** Opening Material for the task block **
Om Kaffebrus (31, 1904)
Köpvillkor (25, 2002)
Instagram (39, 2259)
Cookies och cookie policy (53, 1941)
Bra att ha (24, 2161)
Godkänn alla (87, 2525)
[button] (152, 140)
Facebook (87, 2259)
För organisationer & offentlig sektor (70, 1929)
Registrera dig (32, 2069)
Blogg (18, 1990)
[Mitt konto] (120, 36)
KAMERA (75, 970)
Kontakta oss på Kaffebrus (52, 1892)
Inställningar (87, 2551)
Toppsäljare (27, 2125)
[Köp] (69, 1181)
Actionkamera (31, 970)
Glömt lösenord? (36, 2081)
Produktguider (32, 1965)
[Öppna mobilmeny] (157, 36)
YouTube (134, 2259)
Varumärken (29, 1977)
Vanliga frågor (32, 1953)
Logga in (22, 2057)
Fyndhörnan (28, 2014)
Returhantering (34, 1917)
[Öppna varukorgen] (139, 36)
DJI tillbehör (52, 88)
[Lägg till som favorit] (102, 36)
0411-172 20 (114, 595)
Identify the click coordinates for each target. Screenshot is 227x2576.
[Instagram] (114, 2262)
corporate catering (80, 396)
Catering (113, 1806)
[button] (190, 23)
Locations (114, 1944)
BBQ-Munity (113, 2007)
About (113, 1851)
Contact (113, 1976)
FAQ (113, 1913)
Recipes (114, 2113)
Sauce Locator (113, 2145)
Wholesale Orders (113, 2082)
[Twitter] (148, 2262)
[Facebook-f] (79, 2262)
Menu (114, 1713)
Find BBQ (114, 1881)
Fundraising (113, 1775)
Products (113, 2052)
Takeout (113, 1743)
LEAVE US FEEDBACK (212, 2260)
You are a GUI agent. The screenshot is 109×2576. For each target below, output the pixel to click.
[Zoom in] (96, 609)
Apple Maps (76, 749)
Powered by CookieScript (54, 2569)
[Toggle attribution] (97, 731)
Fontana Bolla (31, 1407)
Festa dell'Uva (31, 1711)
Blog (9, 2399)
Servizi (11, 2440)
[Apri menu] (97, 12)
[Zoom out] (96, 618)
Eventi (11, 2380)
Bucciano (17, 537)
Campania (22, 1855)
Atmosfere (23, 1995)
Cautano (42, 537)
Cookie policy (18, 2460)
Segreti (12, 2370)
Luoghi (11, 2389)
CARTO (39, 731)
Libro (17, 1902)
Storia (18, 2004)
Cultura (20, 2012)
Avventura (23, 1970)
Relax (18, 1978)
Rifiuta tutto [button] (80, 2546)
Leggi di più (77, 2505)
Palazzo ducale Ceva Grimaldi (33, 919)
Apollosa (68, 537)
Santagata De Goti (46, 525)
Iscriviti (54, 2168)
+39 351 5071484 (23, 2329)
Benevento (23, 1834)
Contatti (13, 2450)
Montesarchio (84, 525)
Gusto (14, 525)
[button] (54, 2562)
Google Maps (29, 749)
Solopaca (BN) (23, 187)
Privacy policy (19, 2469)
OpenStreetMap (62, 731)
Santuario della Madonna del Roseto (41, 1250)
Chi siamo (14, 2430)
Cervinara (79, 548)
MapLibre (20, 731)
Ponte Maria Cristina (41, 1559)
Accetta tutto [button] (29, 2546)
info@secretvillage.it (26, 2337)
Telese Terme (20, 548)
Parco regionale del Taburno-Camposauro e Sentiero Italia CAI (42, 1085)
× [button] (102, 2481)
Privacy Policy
** Closing Material for the task block **
• **Work instructions**
Check every line of the data above for the string "each", and copy those that have it.

• **Exercise output**
Identify the click coordinates for each target. Screenshot is 227x2576.
You are a GUI agent. The screenshot is 109×2576. For each target below, output the pixel to click.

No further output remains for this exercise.